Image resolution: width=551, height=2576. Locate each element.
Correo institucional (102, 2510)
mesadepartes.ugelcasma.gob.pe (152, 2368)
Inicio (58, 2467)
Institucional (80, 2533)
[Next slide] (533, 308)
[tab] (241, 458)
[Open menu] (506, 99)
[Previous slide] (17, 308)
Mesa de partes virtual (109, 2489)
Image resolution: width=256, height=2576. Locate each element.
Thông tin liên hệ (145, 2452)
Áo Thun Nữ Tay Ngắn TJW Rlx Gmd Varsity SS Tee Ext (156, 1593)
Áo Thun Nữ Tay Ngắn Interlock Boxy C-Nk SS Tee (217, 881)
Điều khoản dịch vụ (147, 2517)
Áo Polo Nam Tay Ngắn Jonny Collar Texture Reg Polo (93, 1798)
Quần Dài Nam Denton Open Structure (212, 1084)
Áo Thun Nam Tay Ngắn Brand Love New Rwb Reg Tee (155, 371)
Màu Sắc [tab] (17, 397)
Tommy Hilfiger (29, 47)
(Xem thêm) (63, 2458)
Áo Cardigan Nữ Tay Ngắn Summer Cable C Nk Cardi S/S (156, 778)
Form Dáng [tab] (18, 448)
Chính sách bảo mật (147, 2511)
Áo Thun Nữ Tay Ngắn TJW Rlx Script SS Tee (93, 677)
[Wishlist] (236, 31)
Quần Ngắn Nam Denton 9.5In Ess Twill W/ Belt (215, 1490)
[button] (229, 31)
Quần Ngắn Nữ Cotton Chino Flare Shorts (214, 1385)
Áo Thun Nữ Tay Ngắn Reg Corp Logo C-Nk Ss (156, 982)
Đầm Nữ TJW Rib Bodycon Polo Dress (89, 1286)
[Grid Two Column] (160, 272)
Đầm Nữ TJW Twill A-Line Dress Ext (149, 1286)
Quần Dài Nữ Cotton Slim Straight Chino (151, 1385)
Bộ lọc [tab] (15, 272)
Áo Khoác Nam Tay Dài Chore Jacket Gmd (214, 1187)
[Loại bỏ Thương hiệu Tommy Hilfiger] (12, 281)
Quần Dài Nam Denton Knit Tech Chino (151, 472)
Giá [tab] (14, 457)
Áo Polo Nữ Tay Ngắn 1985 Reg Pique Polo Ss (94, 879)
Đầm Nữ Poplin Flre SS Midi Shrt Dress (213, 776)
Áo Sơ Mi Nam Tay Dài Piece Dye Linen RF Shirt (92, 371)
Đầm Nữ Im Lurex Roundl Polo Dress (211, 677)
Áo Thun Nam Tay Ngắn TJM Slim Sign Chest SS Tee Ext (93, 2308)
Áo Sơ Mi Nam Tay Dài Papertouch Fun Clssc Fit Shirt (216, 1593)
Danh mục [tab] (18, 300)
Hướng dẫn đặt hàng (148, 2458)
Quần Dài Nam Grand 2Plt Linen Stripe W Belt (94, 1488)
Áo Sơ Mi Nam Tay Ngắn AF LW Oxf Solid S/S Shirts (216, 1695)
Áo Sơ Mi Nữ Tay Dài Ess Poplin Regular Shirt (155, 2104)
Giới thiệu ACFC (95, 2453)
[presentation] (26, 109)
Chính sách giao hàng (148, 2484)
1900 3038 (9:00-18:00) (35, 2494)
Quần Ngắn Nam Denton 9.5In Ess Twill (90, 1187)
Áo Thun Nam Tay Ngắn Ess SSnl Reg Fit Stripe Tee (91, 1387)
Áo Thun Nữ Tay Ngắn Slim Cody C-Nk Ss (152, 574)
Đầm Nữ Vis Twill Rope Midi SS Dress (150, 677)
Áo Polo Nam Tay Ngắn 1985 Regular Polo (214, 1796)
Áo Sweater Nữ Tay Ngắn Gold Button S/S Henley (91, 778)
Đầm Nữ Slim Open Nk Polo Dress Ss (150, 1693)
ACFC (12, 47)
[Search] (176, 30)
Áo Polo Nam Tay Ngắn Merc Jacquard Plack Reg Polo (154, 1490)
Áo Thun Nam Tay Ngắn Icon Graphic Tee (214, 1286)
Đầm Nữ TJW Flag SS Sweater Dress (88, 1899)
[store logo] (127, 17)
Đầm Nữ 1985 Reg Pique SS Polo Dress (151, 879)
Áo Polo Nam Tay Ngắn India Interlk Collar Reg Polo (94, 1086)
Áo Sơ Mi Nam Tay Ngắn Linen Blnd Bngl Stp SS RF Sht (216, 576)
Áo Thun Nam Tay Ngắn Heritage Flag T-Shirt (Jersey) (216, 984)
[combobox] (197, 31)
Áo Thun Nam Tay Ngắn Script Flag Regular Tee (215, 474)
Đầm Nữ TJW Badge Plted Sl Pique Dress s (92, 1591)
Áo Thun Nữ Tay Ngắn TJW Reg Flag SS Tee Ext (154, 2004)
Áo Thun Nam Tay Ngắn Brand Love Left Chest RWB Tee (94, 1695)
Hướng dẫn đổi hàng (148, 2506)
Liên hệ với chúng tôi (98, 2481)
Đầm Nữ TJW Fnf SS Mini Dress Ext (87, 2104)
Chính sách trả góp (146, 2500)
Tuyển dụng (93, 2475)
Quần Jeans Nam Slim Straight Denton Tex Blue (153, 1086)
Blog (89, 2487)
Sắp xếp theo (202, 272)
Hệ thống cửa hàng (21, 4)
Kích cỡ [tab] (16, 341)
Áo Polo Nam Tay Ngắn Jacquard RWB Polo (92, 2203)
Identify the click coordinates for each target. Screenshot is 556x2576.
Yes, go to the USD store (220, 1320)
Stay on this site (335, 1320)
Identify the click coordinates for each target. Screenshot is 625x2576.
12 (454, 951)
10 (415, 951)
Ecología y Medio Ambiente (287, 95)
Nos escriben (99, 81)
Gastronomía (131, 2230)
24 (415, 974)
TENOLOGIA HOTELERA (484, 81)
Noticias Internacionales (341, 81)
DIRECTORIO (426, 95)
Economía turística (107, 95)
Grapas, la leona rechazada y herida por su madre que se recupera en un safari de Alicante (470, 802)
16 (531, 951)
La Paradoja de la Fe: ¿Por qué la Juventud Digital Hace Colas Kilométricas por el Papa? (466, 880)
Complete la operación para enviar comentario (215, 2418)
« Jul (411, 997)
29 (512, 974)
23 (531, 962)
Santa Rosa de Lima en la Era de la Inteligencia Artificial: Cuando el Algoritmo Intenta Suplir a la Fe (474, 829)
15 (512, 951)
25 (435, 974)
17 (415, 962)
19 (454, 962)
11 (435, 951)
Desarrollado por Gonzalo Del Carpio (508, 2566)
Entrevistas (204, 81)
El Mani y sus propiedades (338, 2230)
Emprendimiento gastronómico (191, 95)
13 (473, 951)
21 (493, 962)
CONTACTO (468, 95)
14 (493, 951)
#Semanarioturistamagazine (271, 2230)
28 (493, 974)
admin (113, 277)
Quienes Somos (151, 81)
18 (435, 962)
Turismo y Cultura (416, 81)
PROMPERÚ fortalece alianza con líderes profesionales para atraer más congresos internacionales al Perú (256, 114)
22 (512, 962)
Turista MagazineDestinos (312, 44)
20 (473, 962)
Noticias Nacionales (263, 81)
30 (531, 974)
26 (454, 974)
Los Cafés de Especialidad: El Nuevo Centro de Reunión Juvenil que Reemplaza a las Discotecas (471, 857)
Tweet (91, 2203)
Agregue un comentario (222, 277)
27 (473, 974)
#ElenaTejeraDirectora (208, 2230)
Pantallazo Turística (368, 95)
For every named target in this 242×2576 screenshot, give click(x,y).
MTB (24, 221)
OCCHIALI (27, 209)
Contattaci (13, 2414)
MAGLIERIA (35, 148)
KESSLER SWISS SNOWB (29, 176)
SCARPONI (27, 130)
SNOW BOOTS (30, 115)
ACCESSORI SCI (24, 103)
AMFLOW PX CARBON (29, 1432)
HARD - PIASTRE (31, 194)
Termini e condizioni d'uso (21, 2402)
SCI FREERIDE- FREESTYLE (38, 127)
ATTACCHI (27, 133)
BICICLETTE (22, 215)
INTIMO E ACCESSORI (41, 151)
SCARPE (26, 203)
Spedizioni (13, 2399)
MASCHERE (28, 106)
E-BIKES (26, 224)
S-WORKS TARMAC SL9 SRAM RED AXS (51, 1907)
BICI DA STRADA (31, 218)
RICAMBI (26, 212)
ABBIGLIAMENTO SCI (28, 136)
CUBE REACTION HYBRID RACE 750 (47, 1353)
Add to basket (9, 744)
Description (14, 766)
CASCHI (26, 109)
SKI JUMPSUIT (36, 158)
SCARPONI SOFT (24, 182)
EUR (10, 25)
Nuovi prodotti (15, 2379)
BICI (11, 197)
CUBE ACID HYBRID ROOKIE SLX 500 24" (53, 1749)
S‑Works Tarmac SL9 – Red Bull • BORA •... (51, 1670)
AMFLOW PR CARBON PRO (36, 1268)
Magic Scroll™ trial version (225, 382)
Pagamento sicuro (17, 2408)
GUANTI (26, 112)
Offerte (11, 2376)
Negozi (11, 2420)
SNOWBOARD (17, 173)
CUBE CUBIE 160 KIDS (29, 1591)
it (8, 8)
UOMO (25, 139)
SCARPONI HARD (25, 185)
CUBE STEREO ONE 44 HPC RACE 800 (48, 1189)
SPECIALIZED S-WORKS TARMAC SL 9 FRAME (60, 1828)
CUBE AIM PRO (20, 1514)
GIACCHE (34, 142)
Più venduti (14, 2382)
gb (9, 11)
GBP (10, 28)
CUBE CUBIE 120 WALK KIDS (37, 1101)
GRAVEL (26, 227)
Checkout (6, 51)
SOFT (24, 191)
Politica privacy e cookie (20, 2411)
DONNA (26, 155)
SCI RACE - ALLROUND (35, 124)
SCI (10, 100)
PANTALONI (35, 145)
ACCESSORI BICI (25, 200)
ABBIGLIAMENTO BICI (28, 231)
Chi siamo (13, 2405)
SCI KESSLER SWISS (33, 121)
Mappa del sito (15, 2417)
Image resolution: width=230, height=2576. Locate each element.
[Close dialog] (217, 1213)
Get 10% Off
────────────────────────────────────────
§ Exercise objective: Restate, please, word for word the span of records running from the first line to the line bearing "Áo Thun Nữ Tay Ngắn Interlock", both included, and nothing outside it.

§ The answer:
Image resolution: width=551, height=2576. Locate each element.
Correo institucional (102, 2510)
mesadepartes.ugelcasma.gob.pe (152, 2368)
Inicio (58, 2467)
Institucional (80, 2533)
[Next slide] (533, 308)
[tab] (241, 458)
[Open menu] (506, 99)
[Previous slide] (17, 308)
Mesa de partes virtual (109, 2489)
Image resolution: width=256, height=2576. Locate each element.
Thông tin liên hệ (145, 2452)
Áo Thun Nữ Tay Ngắn TJW Rlx Gmd Varsity SS Tee Ext (156, 1593)
Áo Thun Nữ Tay Ngắn Interlock Boxy C-Nk SS Tee (217, 881)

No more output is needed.